• Tasks to carry out:
• a. From the article on becoming a TEFL teacher, extract the exact wording starting at "3 easy steps" and ending at "that dream job.".
• b. Reproduce every line of the screen grounding entries verbatim, omitting the pictures.

• Supplied passage:
-.-.-
3 easy steps to becoming a TEFL teacher

You may have heard a little rumour that, as a fluent English speaker, you can magically get paid to teach English in amazing places all over the world. It sounds a bit too good to be true, but in fact, Emma Foers suggests, it’s not! Teaching English abroad is as simple as 1, 2, 3…

Step 1: Get TEFL Certified

Without a TEFL course behind you, you’ll struggle to get out of the starting blocks. A TEFL course will give you a great grounding in the basics of TEFL theory, and give you a good idea as to how to put those principles into practice. More importantly, a TEFL course is usually a pre-requisite for the better TEFL jobs – without one you could struggle to find that dream job.

There are loads of different course options, from 20 hour classroom courses, jam-packed with fun activities, to comprehensive 140 hour courses, which mix top-notch online learning with practical experience.
-.-.-
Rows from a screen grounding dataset
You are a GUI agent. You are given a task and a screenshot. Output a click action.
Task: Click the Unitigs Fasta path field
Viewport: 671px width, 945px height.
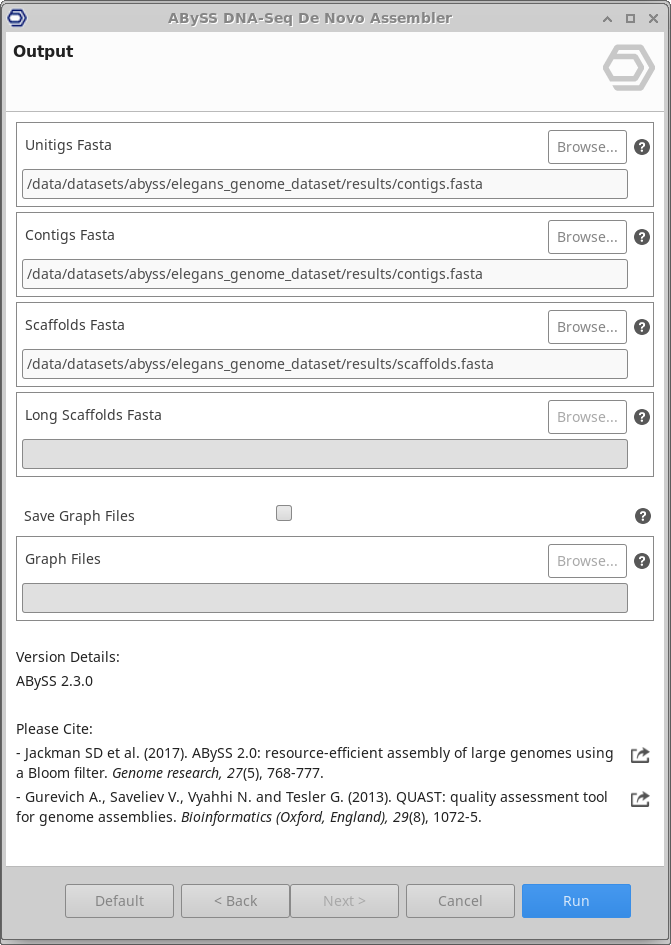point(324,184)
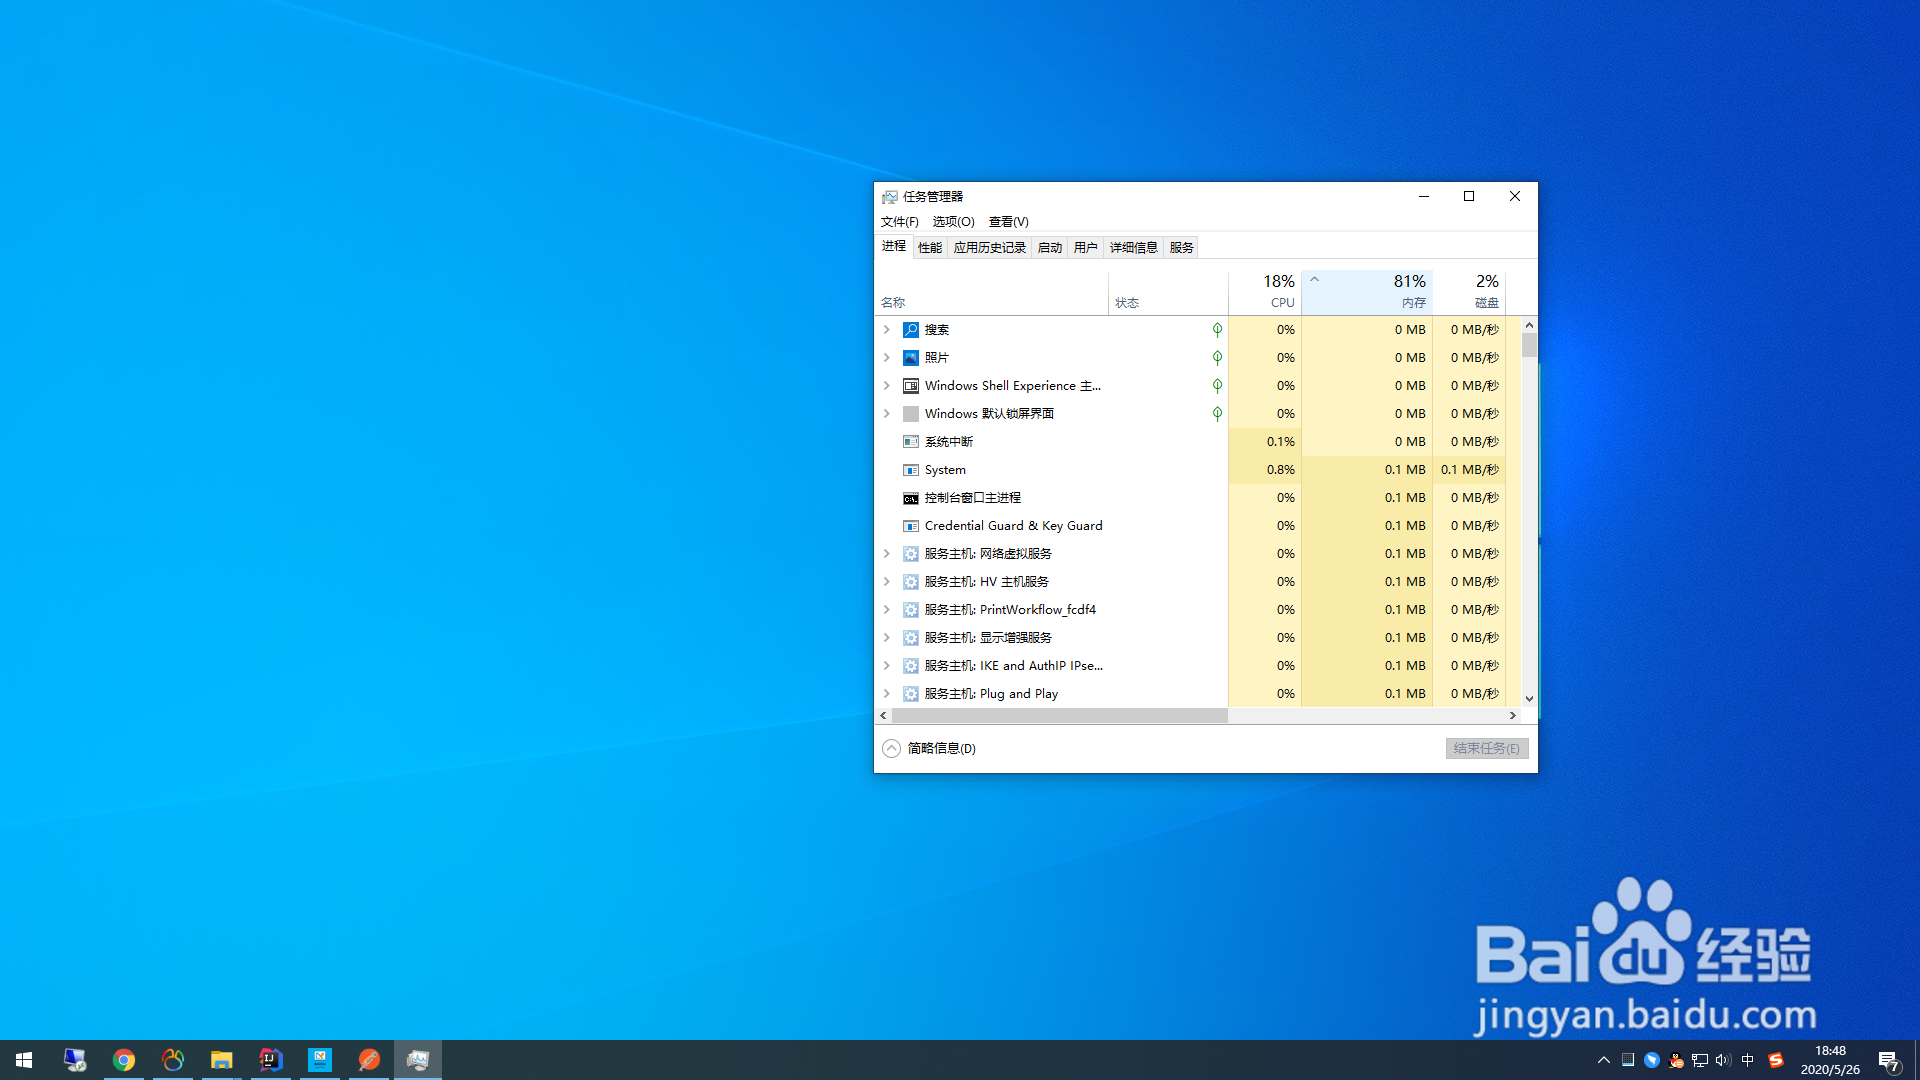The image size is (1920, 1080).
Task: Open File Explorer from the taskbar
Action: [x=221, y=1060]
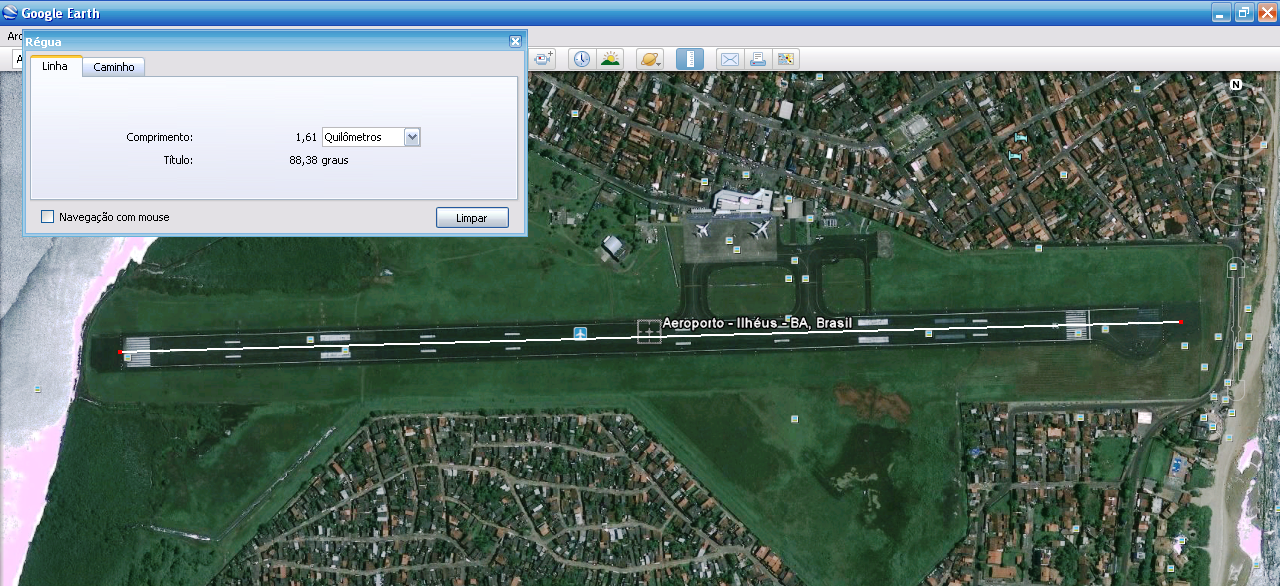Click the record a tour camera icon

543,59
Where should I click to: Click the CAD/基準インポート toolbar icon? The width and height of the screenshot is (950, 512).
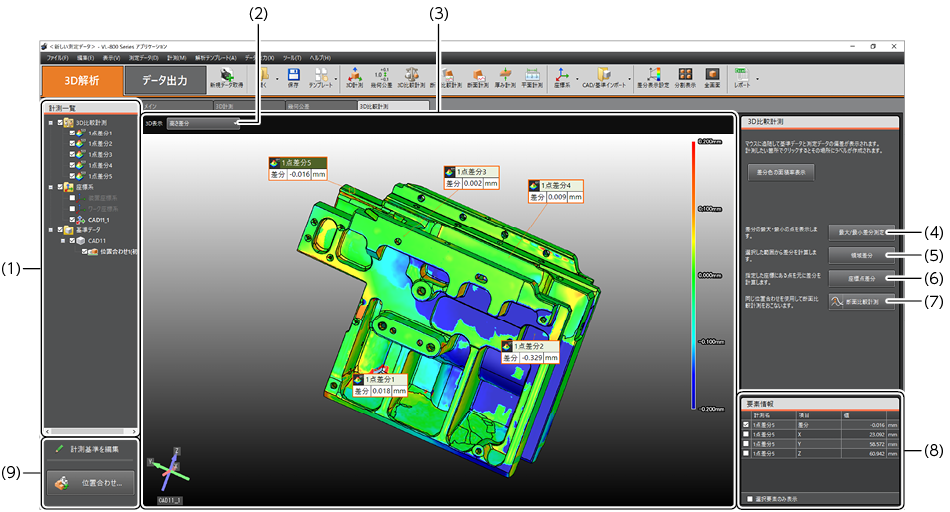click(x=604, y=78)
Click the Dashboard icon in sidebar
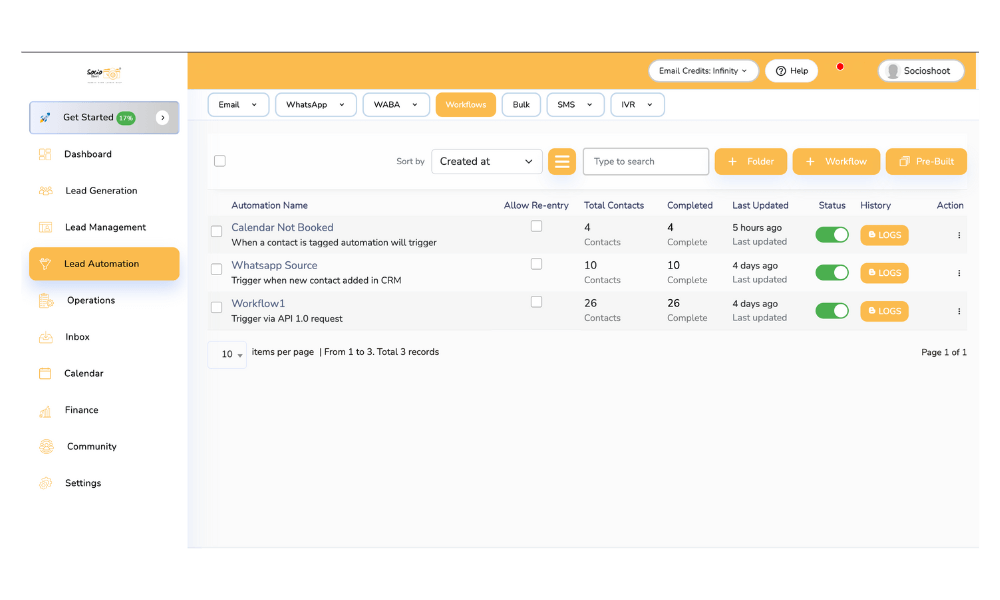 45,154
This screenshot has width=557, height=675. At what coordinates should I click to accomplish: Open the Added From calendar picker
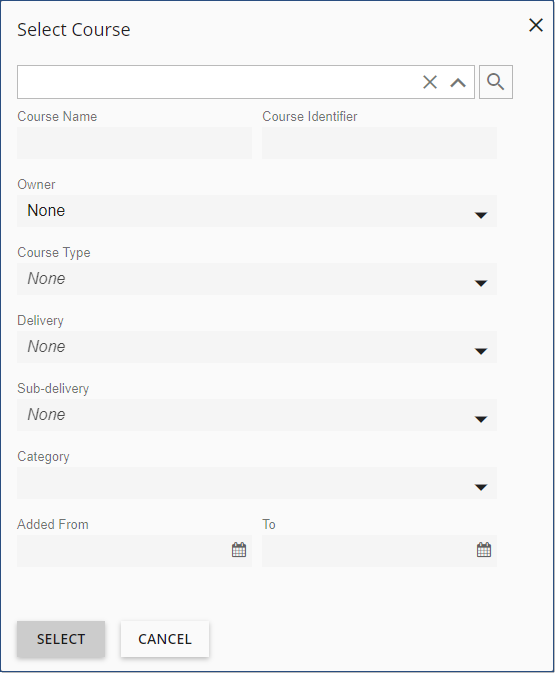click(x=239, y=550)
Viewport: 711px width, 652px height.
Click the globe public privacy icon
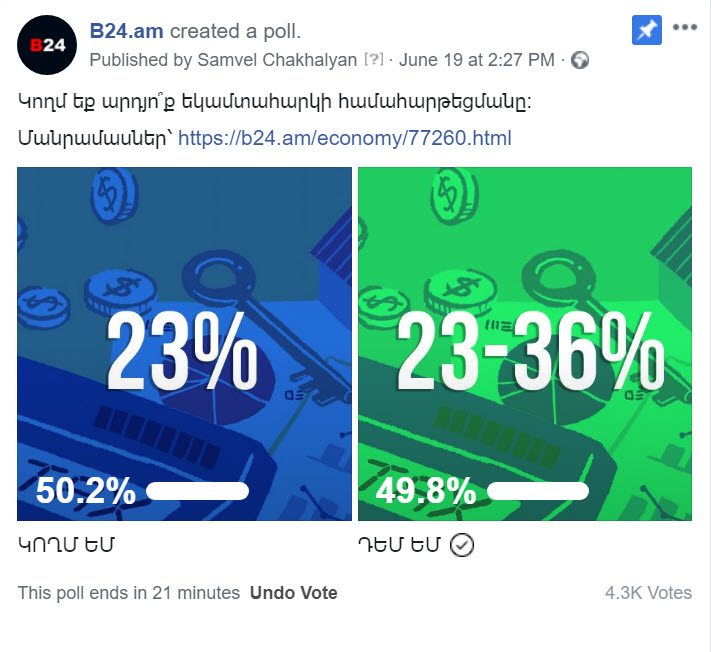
-.-.-
• Worked answers:
• a.
3 easy steps to becoming a TEFL teacher

You may have heard a little rumour that, as a fluent English speaker, you can magically get paid to teach English in amazing places all over the world. It sounds a bit too good to be true, but in fact, Emma Foers suggests, it’s not! Teaching English abroad is as simple as 1, 2, 3…

Step 1: Get TEFL Certified

Without a TEFL course behind you, you’ll struggle to get out of the starting blocks. A TEFL course will give you a great grounding in the basics of TEFL theory, and give you a good idea as to how to put those principles into practice. More importantly, a TEFL course is usually a pre-requisite for the better TEFL jobs – without one you could struggle to find that dream job.

• b.
You are a GUI agent. You are given a task and a screenshot. Output a click action.
Task: Click the Unitigs Fasta path field
Viewport: 671px width, 945px height.
point(324,184)
The image size is (1920, 1080).
Task: Open File Explorer from the taskbar
Action: [x=221, y=1060]
Click the record a tour camera icon

543,59
Where should I click to: Click the CAD/基準インポート toolbar icon? The width and height of the screenshot is (950, 512).
click(x=604, y=78)
Click the Dashboard icon in sidebar
 45,154
This screenshot has width=557, height=675. At what coordinates should I click to accomplish: Open the Added From calendar picker
click(x=239, y=550)
Viewport: 711px width, 652px height.
Click the globe public privacy icon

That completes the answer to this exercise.